---------- Texte ----------
Avertissement : Cet article résume les tenants et aboutissants d’une affaire pénale en cours, dont les protagonistes présentent des versions divergentes, voire antagoniques. L’Ojim se contente de présenter leurs différents points de vue, sans parti pris aucun. L’usage du conditionnel et la mention de nos sources témoignent de notre impartialité dans un litige qu’il reviendra à la justice de trancher.
Dossier. L’été 2016, endeuillé par les attentats islamistes commis dans l’hexagone (Nice, Saint-Etienne-du-Rouvray) a par ailleurs enrichi la rubrique des scandales. Entre polémique médiatique et affaire de mœurs, à la suite d’une enquête à charge des Inrockuptibles, Jean-Marc Morandini se trouve pris dans un tourbillon qui lui a coûté sa place sur les grilles de rentrée d’Europe 1 et i>Télé. De démentis en contre-attaques, le feuilleton n’en finit plus de rebondir. Résumé des faits.
Acte 1 : Les Inrocks ouvrent le bal
Dans son édition du 12 juillet 2016, l’hebdomadaire Les Inrockuptibles publie un reportage à charge intitulé « Enquête sur les pratiques de Jean-Marc Morandini ». La jeune plume Fanny Marlier y épingle les pratiques olé-olé du producteur Morandini à l’égard des comédiens de sa websérie Les Faucons. D’après la journaliste, dès l’été dernier, JMM aurait imposé « des scènes de masturbation, de nudité frontale » à des « jeunes comédiens qui se disent manipulés » et harcelés sexuellement par l’animateur-producteur. De septembre 2015 à février 2016, le tournage de ce « programme court d’une dizaine de minutes qui raconte la vie d’une équipe de foot dans la banlieue parisienne » aurait été émaillé par de nombreuses scènes de vestiaire et de douches. Une scène de masturbation particulièrement osée serait réservée aux plus de 16 ans, écrivent Les Inrocks, alors que l’ensemble de la série a été proposée gratuitement sur Dailymotion.
---------- Lignes ----------
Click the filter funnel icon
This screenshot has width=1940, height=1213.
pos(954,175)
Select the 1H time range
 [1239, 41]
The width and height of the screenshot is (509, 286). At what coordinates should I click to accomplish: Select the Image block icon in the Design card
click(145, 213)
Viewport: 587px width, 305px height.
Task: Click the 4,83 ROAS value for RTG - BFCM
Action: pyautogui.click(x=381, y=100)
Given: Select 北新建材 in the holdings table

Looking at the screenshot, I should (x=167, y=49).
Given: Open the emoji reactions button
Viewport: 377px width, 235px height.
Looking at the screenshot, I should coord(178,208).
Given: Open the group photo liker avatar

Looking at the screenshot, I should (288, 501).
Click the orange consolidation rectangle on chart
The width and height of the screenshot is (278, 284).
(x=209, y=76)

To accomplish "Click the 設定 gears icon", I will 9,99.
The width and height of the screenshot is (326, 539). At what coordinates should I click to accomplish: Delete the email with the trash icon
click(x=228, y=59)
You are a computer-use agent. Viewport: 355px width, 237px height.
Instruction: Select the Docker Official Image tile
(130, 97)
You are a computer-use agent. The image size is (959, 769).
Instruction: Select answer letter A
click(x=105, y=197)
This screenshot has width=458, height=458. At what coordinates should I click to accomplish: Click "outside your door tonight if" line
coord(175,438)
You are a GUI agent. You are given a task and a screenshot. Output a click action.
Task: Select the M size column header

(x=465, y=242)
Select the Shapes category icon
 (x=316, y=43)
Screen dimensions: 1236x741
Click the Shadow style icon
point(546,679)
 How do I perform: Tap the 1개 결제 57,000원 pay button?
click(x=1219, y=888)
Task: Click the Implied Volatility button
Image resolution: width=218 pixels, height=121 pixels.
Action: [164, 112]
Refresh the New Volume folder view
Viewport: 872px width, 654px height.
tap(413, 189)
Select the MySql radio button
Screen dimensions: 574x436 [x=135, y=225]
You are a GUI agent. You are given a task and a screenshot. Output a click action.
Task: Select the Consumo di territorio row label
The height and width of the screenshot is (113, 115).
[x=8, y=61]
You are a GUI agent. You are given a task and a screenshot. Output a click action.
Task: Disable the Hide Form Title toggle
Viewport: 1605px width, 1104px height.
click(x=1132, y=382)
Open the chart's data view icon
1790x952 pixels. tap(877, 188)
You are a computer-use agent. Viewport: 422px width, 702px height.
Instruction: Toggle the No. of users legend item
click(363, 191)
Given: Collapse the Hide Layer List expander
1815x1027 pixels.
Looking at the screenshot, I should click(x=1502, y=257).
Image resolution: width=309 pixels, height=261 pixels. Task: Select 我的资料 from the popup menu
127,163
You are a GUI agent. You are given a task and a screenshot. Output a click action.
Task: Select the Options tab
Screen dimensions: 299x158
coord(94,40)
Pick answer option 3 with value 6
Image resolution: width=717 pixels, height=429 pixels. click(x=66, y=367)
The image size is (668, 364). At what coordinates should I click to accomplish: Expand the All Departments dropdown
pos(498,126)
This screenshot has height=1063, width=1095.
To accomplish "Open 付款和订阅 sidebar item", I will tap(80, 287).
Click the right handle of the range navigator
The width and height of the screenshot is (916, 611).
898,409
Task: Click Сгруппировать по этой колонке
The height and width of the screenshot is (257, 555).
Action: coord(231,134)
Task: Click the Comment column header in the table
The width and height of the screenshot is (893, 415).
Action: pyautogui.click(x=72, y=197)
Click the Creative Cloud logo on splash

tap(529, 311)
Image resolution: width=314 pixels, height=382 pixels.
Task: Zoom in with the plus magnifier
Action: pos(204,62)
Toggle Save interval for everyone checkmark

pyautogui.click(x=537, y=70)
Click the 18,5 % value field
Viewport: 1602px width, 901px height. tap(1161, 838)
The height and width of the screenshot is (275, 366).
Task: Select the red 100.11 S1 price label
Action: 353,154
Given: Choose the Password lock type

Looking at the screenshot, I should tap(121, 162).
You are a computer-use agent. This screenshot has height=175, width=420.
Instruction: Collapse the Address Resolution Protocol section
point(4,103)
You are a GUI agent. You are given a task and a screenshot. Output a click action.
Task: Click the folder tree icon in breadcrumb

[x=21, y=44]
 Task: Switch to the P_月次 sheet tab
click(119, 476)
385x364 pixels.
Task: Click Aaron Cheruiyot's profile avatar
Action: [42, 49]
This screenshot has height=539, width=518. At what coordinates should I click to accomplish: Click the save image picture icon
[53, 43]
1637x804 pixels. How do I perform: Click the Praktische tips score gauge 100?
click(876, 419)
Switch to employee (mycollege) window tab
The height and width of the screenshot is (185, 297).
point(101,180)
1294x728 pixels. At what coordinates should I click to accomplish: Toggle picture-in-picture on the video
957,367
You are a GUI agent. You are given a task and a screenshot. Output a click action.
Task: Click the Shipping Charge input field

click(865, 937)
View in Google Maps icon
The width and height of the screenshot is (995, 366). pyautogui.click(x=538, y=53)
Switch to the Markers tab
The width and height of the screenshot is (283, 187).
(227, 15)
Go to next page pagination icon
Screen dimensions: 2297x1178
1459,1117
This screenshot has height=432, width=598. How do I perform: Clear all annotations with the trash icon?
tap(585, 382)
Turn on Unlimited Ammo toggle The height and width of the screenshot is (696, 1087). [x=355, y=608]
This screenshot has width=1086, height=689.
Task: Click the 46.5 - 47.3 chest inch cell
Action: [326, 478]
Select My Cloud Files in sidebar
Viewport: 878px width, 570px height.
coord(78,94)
----------
*Consigne 1*:
Renommez « feuilleton » en « roman » dans le passage de l’article sur l’affaire Morandini qui va de « Avertissement : Cet » jusqu’à « Résumé des faits. », puis reproduisez ce passage.
*Consigne 2*:
Prolongez l’article sur l’affaire Morandini à partir de l’endroit où il s’arrête.

*Réponse 1*:
Avertissement : Cet article résume les tenants et aboutissants d’une affaire pénale en cours, dont les protagonistes présentent des versions divergentes, voire antagoniques. L’Ojim se contente de présenter leurs différents points de vue, sans parti pris aucun. L’usage du conditionnel et la mention de nos sources témoignent de notre impartialité dans un litige qu’il reviendra à la justice de trancher.
Dossier. L’été 2016, endeuillé par les attentats islamistes commis dans l’hexagone (Nice, Saint-Etienne-du-Rouvray) a par ailleurs enrichi la rubrique des scandales. Entre polémique médiatique et affaire de mœurs, à la suite d’une enquête à charge des Inrockuptibles, Jean-Marc Morandini se trouve pris dans un tourbillon qui lui a coûté sa place sur les grilles de rentrée d’Europe 1 et i>Télé. De démentis en contre-attaques, le roman n’en finit plus de rebondir. Résumé des faits.

*Réponse 2*:
Illustré par des images de corps masculins dénudés rappelant les scènes du film Salo ou les 120 journées de Sodome de Pasolini, l’article des Inrocks s’appuie sur de nombreux témoignages peu avares de détails scabreux. Ainsi, Jean-Marc Morandini aurait dissimulé son identité sous le pseudonyme de « Catherine Leclerc » afin de mailer nuitamment les candidats au casting en tout anonymat. « Insistante » et « pressante », ladite Catherine, dont les heures d’envoi des messages coïncideraient avec les connexions de Morandini à sa page Twitter, aurait poussé les comédiens à se filmer en-dessous de la ceinture et à se masturber devant leur écran. Jean-Marc Morandini aurait approché les jeunes acteurs en les contactant via le site de recrutement artistique Nawak.
Si l’on en croit Fanny Marlier, en août 2015, JMM alias « Catherine » aurait incité l’un des apprentis comédiens à pratiquer une fellation à Jean-Marc Morandini en guise d’essai. Le jeune homme, un dénommé Gabriel, aurait refusé un tel épanchement mais se serait néanmoins rendu dans les locaux d’Europe 1 pour briguer un rôle dans la série. Il aurait été reçu par l’assistant du producteur, Kevin Vatant, que l’hebdomadaire Marianne décrivait déjà comme la petite main de Morandini en 2010.
Aux dires de Gabriel, Vatant l’aurait filmé en train de s’exhiber devant la caméra, ce que le collaborateur de Morandini a fermement démenti, niant toute immixtion dans la préparation des Faucons.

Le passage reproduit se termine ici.